** begin Data to process **

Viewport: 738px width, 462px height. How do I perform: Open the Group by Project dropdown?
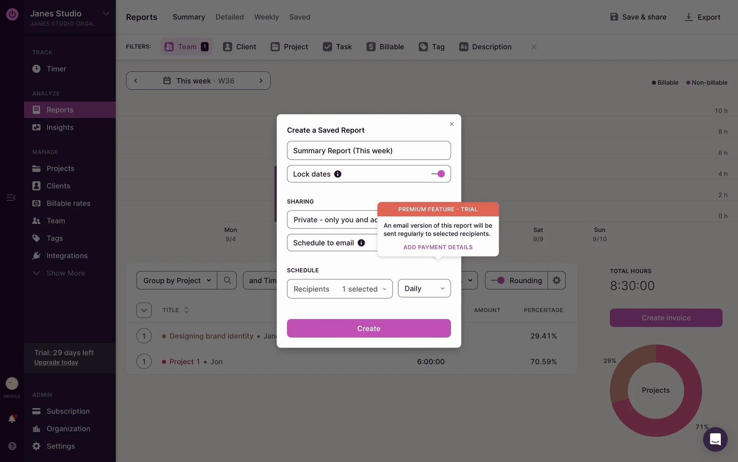point(177,280)
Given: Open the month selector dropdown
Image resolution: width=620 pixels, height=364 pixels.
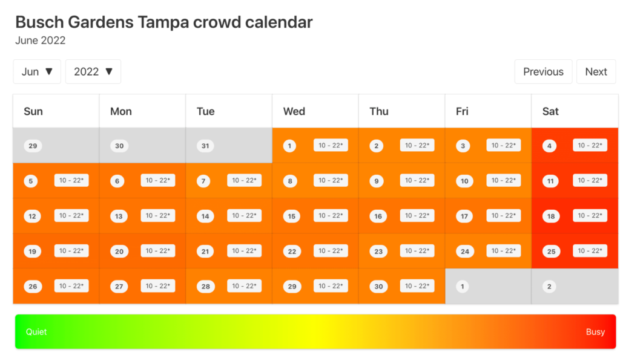Looking at the screenshot, I should pyautogui.click(x=36, y=71).
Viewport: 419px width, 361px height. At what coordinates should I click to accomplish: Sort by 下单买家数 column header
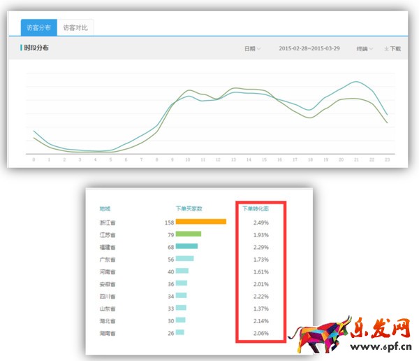tap(189, 208)
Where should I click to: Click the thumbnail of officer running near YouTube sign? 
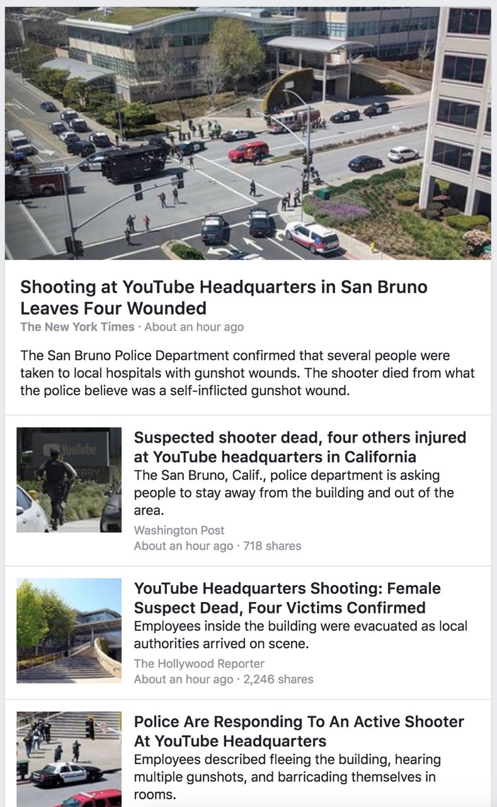69,479
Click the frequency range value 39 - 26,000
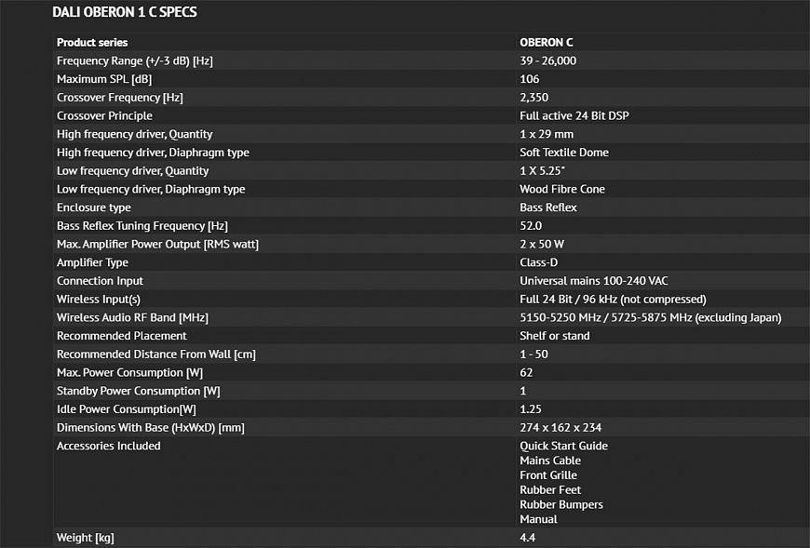The image size is (810, 548). [548, 60]
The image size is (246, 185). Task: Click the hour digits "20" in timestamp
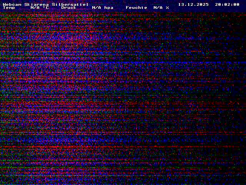[218, 4]
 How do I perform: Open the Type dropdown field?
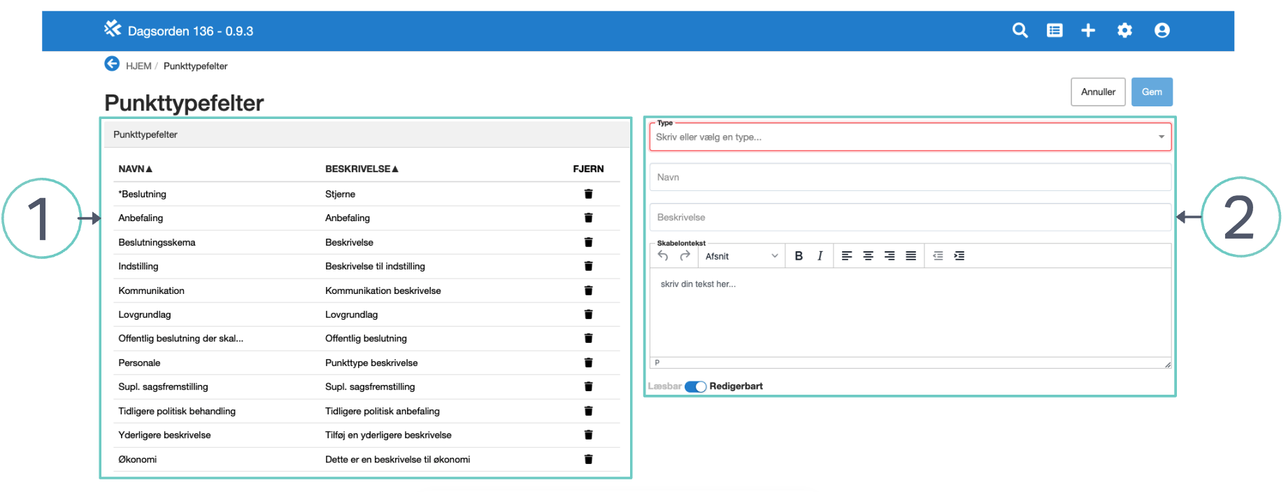(909, 137)
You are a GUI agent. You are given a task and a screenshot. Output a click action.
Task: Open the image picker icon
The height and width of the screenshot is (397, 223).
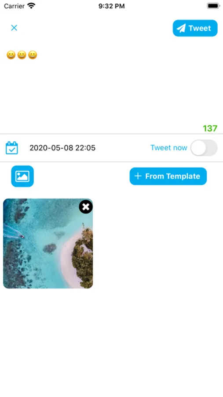[22, 176]
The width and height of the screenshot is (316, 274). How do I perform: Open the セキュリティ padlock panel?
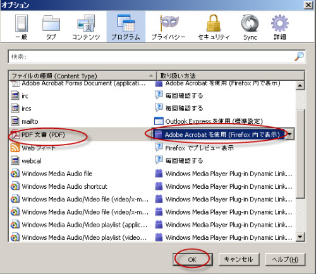[214, 27]
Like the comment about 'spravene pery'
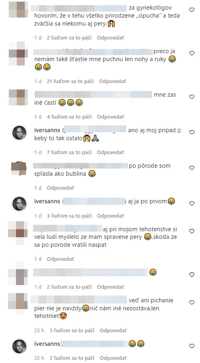 pos(192,231)
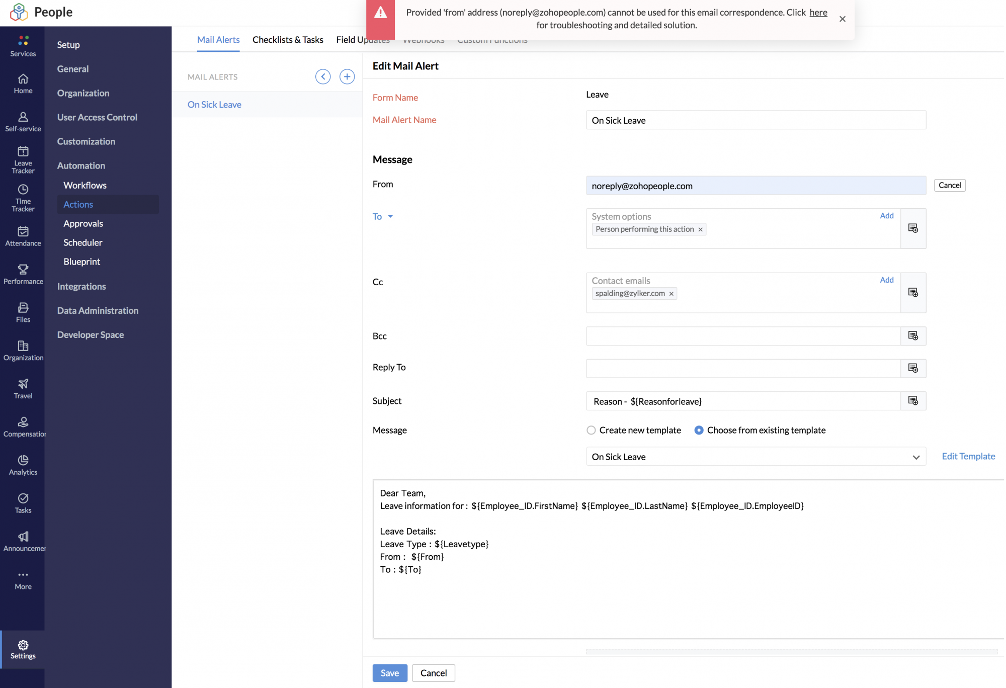Collapse mail alerts list with left chevron
Screen dimensions: 1006x688
[x=323, y=76]
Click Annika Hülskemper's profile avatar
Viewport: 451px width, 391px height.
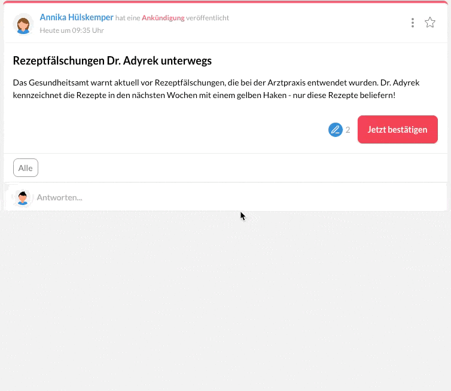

** end Data to process **

(Written request)
Copy each line of the data above that contains the string "perform". Treat uppercase and lowercase as different.

(Final answer)
Viewport: 738px width, 462px height. How do I perform: Open the Group by Project dropdown?
 How do I perform: Open the Type dropdown field?
The width and height of the screenshot is (316, 274). How do I perform: Open the セキュリティ padlock panel?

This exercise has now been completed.